また、銭湯の4代目とは波長が合ったようだが、それまでは、大学のビジコンサークルのリーダーや、就職先の会社の社長など、上の立場の人の、上っ面だけの聞こえがいい言動の裏にある軽薄さをしっかり見抜いていて、極めてテキトーに付き合っていた。

他の書評を見ると、「沼田のようなZ世代はなぜ働かないのか。」という文脈で書かれているが、たいして面白くない仕事に本気で取り組むのもおかしいと思うので、沼田の行動は自分には正しく見える。

一方、沼田の周囲は「一見本気」「一見真面目」に見えて、人から与えられた「正しいこと」を盲信し、傍目に見ると不毛なことをしていく。
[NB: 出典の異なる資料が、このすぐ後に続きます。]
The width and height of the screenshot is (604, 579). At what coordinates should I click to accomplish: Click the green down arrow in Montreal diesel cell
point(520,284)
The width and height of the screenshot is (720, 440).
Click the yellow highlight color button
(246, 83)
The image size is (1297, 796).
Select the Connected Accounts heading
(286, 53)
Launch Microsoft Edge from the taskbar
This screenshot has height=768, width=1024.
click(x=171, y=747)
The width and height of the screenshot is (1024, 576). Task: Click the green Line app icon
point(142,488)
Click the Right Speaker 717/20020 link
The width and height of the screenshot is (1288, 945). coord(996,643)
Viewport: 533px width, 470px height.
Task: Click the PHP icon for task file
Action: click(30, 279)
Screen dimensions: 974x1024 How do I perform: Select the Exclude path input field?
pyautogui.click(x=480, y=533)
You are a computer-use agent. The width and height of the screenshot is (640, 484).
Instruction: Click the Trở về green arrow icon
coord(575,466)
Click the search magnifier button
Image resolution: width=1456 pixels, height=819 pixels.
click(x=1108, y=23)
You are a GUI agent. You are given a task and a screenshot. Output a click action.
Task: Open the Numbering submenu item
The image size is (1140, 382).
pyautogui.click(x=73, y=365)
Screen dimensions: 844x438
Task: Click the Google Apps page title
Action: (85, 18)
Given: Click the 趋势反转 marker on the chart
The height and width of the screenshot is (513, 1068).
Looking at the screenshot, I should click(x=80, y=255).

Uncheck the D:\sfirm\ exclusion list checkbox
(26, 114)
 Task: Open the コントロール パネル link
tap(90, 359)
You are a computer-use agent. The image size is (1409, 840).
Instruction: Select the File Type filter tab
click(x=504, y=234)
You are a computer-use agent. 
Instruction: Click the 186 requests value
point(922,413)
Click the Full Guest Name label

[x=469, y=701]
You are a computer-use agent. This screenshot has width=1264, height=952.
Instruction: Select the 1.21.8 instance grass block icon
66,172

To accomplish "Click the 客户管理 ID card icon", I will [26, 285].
たとえば、ビジコンサークルのリーダーが、”高校生を相手にした起業塾”を起業するとか(それビジネスじゃないだろ。)、シェアハウスの学生たちが「地球温暖化で北極のシロクマが危機に瀕している。シロクマを守ろう!」と言い出し、「我々もシロクマたちの感じている暑さを体験して、シロクマの気持ちを理解しないといけない!」と、自分たちでシロクマの着ぐるみを縫って、おおまじめに着て歩くあたり。

筆者の痛烈な皮肉だろう。

社会的に見て「まじめ」で「正しい」ことは、皮肉りたいくらいバカな行いだ、と筆者は表現している気がする。まじめに「感染対策」でマスクをしている姿は、「我々もシロクマたちの感じている暑さを体験して、シロクマの気持ちを理解しないといけない!」と、シロクマの着ぐるみを大真面目に着ている学生たちの姿となんら違いがない。